## begin GIVEN DATA

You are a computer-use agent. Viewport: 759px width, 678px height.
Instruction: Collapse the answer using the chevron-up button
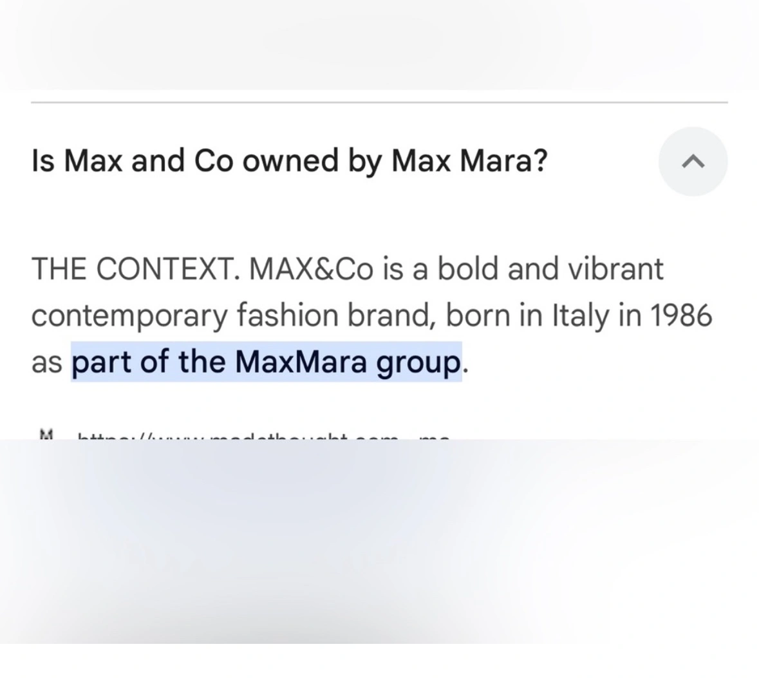point(693,161)
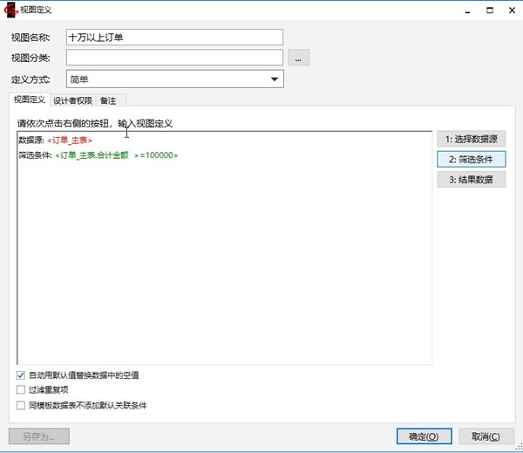
Task: Click the 2: 筛选条件 button
Action: click(471, 160)
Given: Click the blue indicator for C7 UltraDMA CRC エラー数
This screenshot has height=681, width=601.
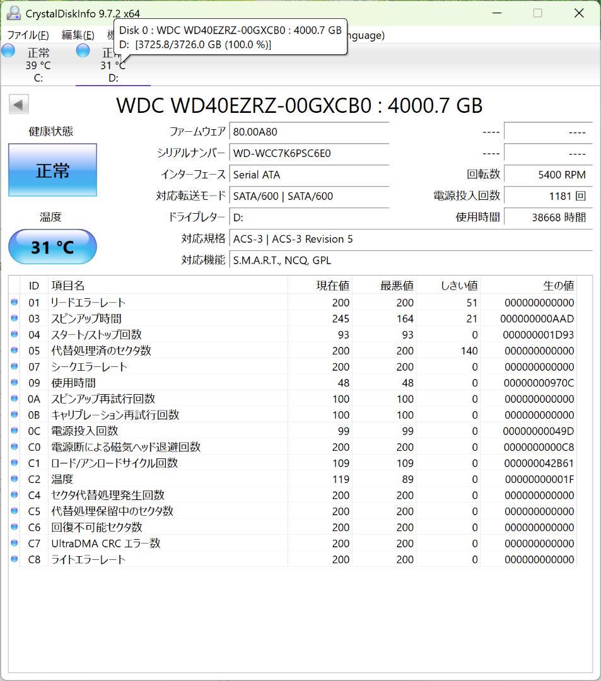Looking at the screenshot, I should tap(14, 543).
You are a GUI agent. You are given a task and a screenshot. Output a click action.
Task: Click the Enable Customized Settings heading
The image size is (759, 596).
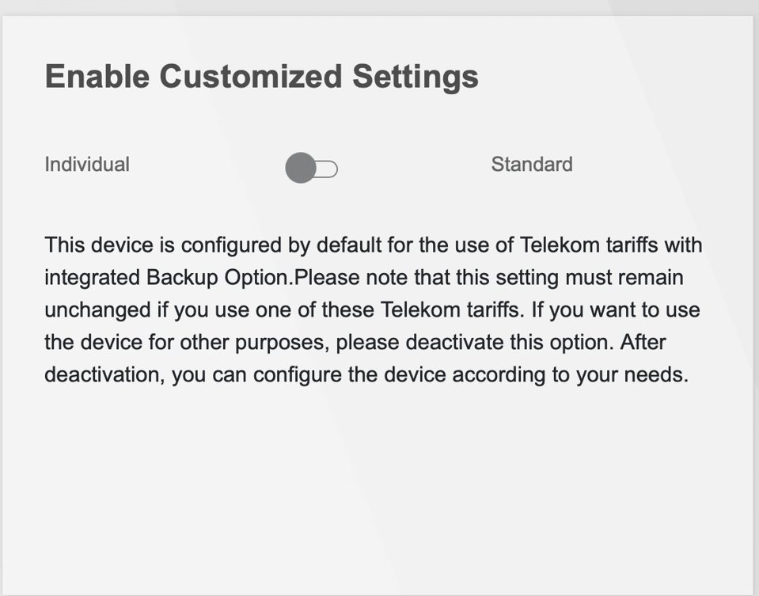pyautogui.click(x=261, y=77)
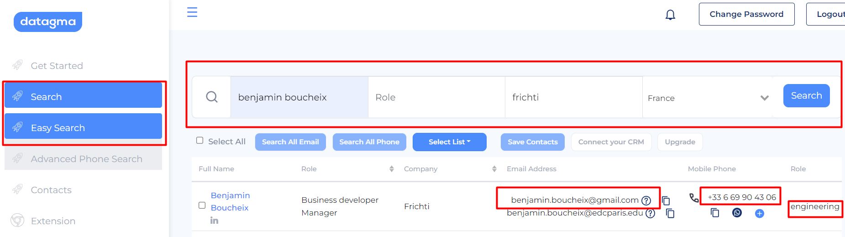Check the Select All checkbox
Image resolution: width=845 pixels, height=237 pixels.
200,141
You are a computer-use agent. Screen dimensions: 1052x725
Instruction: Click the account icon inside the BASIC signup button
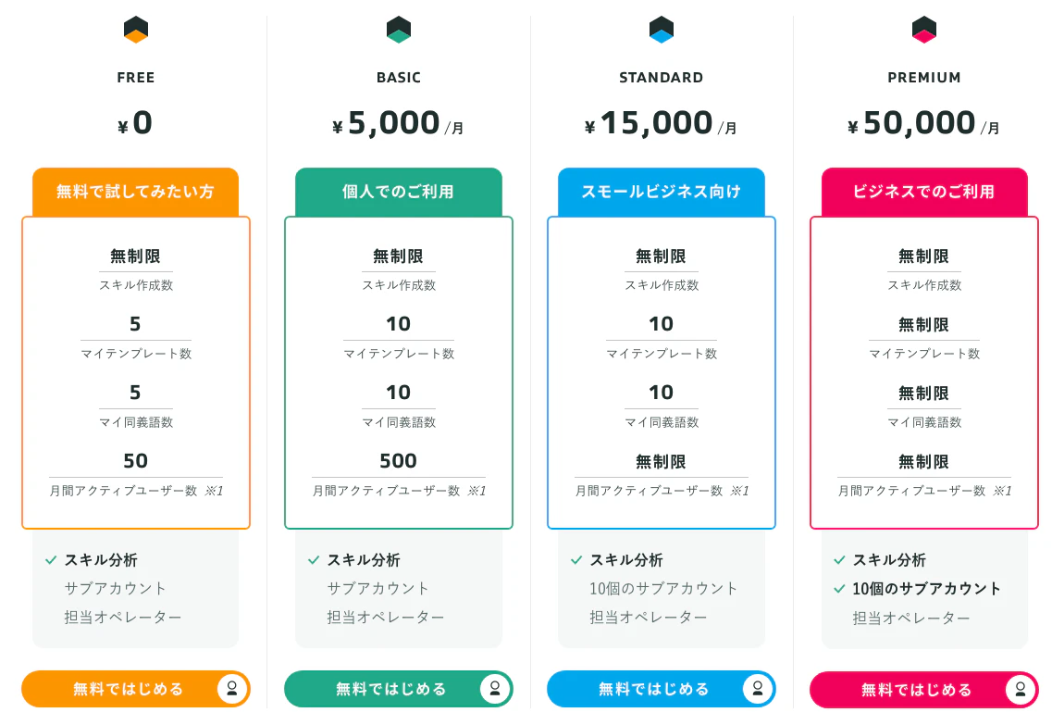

## end GIVEN DATA

Reproduce the material above without any changes, from the line containing "You are a GUI" through the end of the material, and leave out the pictures.

- [EXERCISE RESULT]
You are a GUI agent. You are given a task and a screenshot. Output a click action.
Task: Click the Enable Customized Settings heading
The image size is (759, 596).
pyautogui.click(x=261, y=77)
Check the Select All checkbox
Image resolution: width=845 pixels, height=237 pixels.
200,141
You are a computer-use agent. Screen dimensions: 1052x725
Instruction: Click the account icon inside the BASIC signup button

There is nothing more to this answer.